ABOUT THIS EXERCISE -
Filter the data for lines with the word "Open", then copy every line so identified.
Top of SUPPLIED DATA
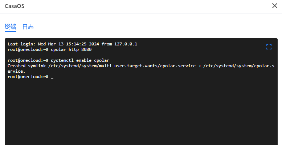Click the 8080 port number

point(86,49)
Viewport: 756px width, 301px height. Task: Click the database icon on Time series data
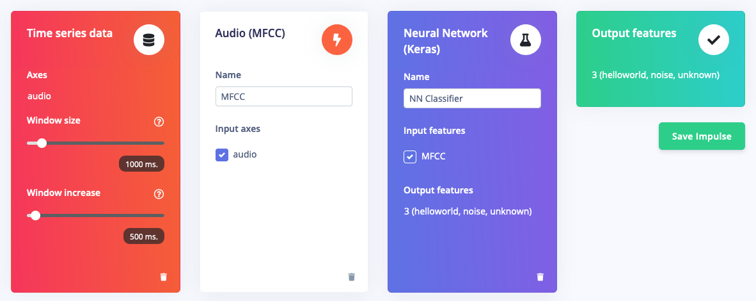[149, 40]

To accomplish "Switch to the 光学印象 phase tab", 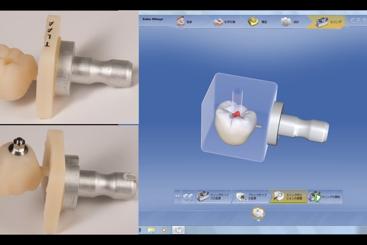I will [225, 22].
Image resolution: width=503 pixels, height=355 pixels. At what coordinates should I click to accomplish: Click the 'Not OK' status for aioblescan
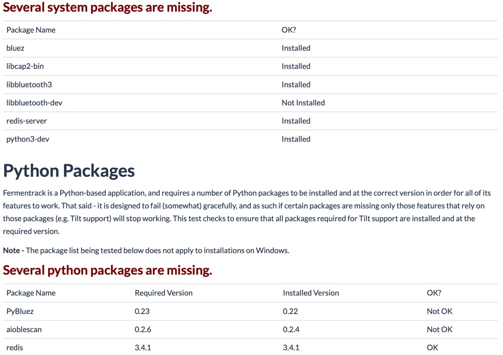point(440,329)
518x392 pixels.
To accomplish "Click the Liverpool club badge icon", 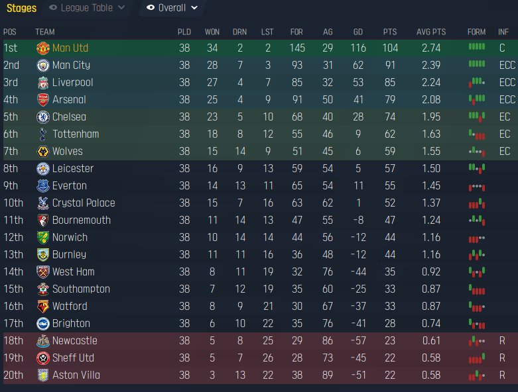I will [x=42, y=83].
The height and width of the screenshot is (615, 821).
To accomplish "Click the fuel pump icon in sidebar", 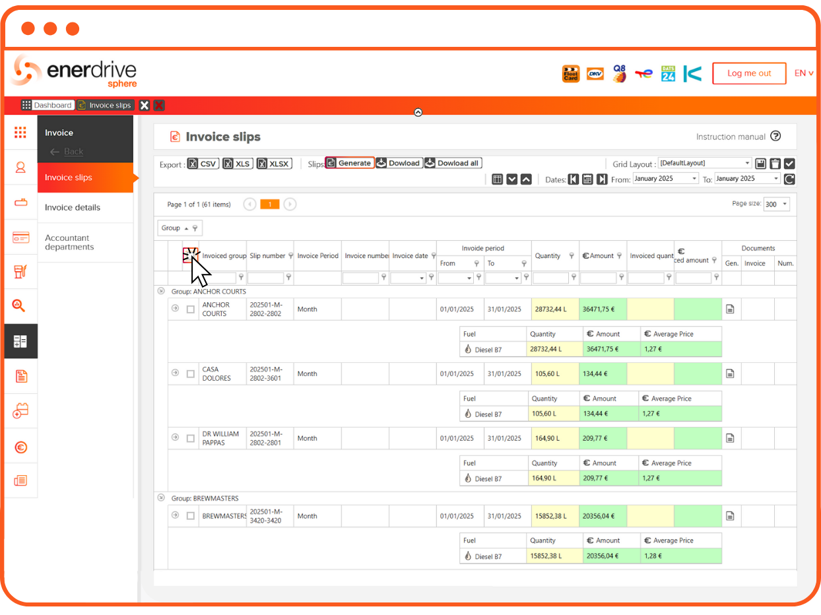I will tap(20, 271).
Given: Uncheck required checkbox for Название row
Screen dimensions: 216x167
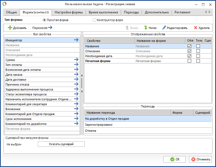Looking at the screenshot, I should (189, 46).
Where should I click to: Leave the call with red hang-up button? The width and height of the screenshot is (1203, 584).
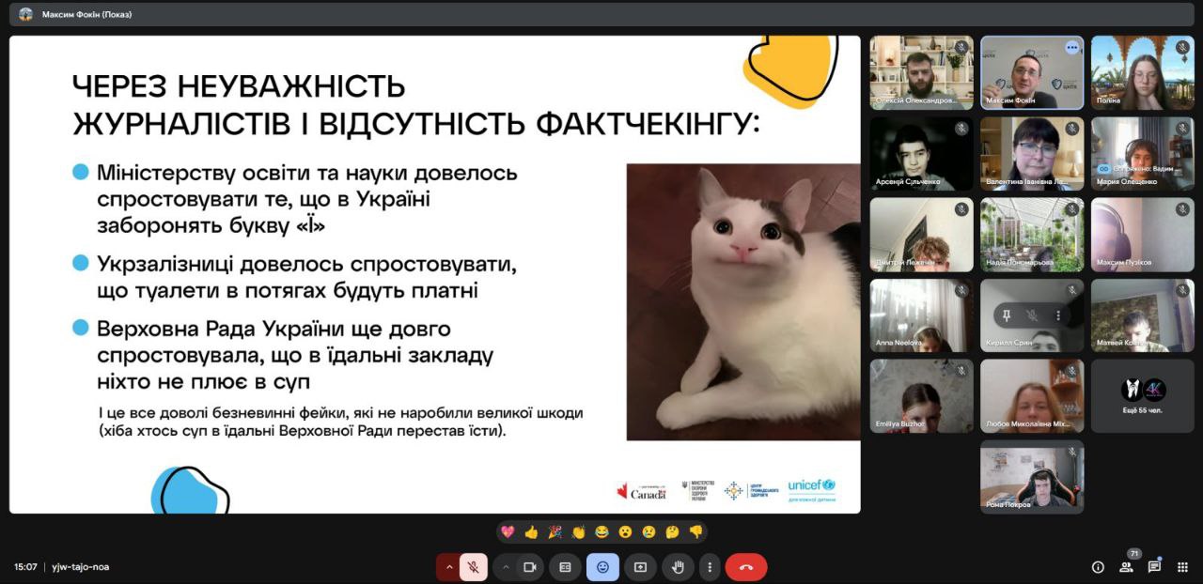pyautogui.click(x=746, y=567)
Bottom of SUPPLIED DATA
Top of SUPPLIED DATA
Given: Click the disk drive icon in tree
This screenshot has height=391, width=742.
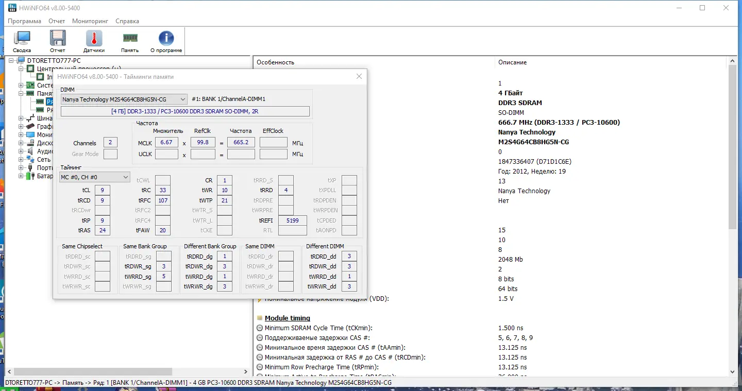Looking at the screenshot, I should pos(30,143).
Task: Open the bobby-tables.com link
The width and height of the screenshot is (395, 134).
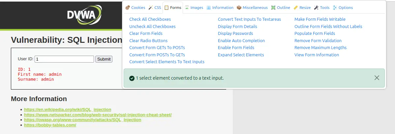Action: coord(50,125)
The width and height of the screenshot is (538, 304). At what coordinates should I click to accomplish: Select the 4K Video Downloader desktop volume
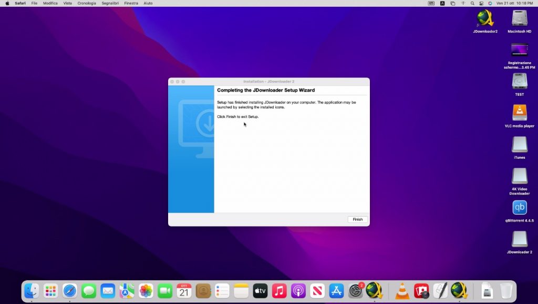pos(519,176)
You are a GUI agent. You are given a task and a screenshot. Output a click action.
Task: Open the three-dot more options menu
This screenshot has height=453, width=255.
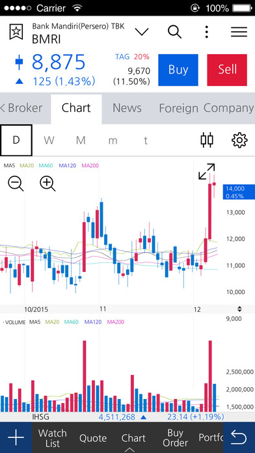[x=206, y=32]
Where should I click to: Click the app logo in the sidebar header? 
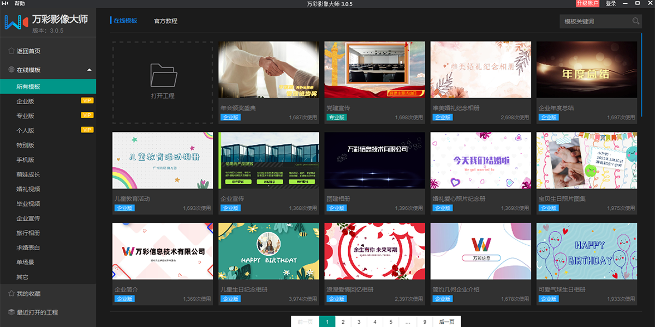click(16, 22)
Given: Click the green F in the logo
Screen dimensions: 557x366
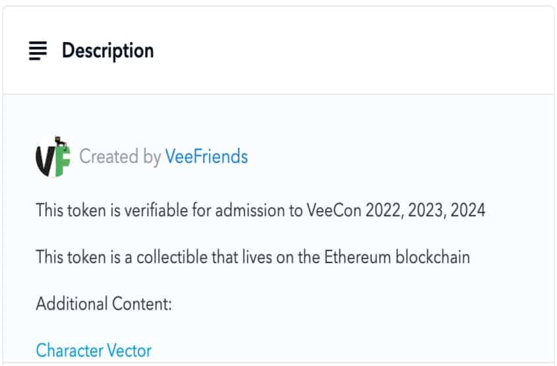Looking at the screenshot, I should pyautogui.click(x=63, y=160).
Bottom of SUPPLIED DATA
RESPONSE -
Task: Open the bobby-tables.com link
Task: Open the three-dot more options menu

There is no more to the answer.